### What is expected
Report every line in the rows below that contains the string "checkbox", matching case exactly.

(Entries for locating words and elements)
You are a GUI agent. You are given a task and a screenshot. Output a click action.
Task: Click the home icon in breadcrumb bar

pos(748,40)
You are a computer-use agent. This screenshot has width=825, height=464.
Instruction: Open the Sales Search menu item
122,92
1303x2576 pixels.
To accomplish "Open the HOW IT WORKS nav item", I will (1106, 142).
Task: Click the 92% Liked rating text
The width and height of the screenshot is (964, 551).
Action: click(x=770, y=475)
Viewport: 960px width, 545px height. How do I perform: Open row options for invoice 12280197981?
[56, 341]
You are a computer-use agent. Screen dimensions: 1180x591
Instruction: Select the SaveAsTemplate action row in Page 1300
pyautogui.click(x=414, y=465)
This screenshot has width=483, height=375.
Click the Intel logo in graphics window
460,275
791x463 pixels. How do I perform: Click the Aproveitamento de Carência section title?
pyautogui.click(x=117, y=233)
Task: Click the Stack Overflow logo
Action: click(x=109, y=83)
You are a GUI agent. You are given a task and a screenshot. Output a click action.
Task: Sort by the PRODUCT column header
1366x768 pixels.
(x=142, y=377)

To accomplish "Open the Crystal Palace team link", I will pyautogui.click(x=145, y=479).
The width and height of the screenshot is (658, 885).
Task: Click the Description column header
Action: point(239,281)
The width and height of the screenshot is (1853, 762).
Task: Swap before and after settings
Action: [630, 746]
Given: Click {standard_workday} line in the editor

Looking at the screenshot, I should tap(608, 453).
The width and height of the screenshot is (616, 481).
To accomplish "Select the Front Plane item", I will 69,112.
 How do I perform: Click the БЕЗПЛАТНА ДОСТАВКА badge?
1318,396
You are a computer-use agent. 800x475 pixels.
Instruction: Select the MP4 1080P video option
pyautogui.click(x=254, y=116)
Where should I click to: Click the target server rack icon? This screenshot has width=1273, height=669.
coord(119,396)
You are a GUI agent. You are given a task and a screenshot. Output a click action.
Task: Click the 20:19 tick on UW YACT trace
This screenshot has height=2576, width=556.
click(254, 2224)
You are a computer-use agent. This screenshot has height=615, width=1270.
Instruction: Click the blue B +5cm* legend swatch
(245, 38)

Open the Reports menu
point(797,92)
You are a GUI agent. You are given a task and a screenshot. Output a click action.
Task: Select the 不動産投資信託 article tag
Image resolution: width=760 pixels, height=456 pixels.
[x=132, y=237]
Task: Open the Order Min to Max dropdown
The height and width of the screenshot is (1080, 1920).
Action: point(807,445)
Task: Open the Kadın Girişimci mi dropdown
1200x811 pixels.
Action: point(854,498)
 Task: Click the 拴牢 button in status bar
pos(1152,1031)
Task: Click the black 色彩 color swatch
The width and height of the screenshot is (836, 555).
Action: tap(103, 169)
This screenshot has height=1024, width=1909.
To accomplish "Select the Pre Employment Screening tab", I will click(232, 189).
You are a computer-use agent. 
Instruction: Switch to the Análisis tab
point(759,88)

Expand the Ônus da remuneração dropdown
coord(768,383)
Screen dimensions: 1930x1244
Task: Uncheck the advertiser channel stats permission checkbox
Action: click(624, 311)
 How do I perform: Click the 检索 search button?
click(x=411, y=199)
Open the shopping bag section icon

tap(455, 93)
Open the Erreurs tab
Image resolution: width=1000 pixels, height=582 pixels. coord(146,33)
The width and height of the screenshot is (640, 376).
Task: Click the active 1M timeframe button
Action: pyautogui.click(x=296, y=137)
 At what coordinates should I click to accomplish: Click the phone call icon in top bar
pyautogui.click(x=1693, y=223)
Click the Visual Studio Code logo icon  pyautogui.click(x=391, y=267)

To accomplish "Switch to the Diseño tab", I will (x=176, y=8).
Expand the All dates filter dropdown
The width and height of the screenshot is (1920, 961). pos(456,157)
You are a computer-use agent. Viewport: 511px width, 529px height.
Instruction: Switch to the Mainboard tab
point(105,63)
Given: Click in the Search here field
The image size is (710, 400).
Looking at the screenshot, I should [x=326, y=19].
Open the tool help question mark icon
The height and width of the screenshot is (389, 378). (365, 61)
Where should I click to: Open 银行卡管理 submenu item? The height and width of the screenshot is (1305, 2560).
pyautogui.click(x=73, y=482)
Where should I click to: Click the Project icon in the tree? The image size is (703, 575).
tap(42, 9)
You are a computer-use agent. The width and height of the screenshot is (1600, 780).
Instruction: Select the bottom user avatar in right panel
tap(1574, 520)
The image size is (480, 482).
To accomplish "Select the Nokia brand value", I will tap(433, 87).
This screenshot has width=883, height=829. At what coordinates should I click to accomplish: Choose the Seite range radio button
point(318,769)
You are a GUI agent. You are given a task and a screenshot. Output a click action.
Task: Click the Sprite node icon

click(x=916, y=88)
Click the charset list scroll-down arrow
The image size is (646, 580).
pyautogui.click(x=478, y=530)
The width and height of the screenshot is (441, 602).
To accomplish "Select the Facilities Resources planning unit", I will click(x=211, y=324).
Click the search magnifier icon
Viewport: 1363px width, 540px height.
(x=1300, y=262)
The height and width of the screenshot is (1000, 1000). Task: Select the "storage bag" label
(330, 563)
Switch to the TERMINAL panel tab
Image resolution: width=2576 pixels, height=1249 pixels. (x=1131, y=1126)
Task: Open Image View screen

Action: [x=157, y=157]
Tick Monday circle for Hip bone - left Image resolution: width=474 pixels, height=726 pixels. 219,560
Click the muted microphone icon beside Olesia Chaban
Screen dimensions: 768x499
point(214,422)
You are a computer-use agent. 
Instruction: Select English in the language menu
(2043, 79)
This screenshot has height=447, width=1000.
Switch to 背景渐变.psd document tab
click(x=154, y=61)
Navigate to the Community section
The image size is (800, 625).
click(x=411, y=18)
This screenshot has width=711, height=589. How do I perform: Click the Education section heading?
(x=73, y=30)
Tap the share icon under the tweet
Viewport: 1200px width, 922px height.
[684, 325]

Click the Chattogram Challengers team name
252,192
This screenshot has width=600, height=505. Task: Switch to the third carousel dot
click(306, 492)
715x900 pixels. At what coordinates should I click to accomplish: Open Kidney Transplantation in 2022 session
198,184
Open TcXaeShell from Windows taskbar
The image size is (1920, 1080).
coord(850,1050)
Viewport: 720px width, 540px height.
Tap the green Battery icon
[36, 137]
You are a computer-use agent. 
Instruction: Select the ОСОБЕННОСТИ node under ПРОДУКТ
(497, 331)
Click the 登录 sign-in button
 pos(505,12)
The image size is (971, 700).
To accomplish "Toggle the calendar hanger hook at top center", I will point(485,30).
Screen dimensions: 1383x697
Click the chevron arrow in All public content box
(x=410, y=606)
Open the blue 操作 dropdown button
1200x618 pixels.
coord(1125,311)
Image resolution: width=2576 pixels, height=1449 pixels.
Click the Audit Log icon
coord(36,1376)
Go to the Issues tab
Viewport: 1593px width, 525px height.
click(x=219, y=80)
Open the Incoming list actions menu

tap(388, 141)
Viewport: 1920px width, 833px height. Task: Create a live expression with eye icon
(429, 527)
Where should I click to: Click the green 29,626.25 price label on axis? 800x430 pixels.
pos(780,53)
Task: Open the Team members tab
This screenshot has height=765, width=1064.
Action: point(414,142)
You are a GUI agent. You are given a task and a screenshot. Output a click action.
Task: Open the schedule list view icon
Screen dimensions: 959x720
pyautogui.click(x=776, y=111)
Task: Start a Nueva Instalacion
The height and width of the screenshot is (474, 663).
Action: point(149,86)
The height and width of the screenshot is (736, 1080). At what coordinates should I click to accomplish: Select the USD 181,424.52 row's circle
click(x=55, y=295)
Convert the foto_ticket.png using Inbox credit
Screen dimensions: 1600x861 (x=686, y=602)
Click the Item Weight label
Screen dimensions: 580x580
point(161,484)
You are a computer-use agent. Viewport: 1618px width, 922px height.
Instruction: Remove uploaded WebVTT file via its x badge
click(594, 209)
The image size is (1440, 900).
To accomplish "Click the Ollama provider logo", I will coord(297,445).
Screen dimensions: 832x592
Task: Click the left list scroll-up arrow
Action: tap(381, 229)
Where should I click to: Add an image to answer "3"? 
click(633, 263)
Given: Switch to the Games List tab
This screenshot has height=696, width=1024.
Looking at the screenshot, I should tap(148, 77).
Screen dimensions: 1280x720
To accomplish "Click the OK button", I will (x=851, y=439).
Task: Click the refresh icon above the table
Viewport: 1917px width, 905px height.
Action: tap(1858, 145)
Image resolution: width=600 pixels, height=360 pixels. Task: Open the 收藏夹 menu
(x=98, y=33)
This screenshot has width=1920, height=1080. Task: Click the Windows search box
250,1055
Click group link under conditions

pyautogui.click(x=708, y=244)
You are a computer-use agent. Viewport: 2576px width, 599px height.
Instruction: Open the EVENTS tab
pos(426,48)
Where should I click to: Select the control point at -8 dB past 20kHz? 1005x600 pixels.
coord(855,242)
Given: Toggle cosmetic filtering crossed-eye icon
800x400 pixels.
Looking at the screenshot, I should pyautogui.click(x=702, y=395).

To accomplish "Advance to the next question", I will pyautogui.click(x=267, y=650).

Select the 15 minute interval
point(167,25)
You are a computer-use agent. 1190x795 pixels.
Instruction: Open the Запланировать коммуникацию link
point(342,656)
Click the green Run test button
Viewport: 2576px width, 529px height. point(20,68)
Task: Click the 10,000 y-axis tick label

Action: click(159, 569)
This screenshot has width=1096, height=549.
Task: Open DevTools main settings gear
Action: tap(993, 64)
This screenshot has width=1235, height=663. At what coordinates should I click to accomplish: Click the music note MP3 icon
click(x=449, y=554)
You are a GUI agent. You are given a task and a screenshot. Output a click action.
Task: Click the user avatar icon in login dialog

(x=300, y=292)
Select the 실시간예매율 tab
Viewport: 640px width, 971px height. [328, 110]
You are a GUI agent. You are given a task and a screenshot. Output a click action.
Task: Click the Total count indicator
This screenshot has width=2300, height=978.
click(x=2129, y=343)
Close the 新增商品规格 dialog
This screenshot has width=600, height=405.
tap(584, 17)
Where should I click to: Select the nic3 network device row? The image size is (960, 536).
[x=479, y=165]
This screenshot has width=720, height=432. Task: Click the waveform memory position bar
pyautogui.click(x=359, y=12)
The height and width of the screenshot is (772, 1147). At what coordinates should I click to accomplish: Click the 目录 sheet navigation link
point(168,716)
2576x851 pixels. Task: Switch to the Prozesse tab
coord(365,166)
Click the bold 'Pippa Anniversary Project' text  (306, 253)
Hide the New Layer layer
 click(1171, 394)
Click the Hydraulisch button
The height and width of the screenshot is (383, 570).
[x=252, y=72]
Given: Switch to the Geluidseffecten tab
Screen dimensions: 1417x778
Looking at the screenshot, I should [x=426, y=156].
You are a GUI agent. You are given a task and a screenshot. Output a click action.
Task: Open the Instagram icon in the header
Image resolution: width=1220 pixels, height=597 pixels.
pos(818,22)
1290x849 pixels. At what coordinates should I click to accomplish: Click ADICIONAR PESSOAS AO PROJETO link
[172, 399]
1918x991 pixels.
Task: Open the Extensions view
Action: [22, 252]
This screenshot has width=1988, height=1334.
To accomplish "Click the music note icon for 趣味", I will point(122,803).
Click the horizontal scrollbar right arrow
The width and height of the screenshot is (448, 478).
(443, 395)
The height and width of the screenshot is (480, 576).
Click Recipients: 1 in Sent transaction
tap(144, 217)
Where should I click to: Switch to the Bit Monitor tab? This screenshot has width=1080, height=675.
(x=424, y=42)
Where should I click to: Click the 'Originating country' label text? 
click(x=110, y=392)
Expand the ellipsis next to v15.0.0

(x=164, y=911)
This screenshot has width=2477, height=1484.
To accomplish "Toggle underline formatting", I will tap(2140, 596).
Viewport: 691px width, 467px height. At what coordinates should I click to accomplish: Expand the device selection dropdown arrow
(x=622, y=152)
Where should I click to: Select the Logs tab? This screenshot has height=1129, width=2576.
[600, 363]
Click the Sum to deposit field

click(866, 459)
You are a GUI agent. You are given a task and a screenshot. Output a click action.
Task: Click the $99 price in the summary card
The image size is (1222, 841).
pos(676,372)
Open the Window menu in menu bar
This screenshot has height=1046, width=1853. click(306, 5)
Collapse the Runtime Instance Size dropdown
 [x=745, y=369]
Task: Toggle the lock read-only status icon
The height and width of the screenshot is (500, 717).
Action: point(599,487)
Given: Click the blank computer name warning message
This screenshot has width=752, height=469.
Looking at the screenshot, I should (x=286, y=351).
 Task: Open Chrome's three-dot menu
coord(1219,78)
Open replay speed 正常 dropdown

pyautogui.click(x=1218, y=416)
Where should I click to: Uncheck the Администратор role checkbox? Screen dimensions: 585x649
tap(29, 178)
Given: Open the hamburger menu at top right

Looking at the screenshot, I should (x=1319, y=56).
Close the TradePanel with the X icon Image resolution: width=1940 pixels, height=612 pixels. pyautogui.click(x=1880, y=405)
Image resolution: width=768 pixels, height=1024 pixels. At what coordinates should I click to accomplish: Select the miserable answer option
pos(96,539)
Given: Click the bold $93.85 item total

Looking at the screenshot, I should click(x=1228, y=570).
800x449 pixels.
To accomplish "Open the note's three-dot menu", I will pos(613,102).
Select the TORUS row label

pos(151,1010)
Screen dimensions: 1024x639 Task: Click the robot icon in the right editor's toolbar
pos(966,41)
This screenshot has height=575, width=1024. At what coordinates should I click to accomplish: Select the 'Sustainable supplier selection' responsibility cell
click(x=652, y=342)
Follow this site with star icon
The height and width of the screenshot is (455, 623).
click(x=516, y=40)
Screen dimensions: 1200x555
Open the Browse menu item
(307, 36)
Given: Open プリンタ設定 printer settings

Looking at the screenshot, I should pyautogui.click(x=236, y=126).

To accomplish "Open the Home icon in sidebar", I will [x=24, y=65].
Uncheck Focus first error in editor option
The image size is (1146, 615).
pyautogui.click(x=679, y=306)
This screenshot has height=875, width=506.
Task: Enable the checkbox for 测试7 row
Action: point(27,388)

### Answer to this exercise
Task: Uncheck the advertiser channel stats permission checkbox
Where should I click to: Uncheck the Администратор role checkbox? Screen dimensions: 585x649
Task: Enable the checkbox for 测试7 row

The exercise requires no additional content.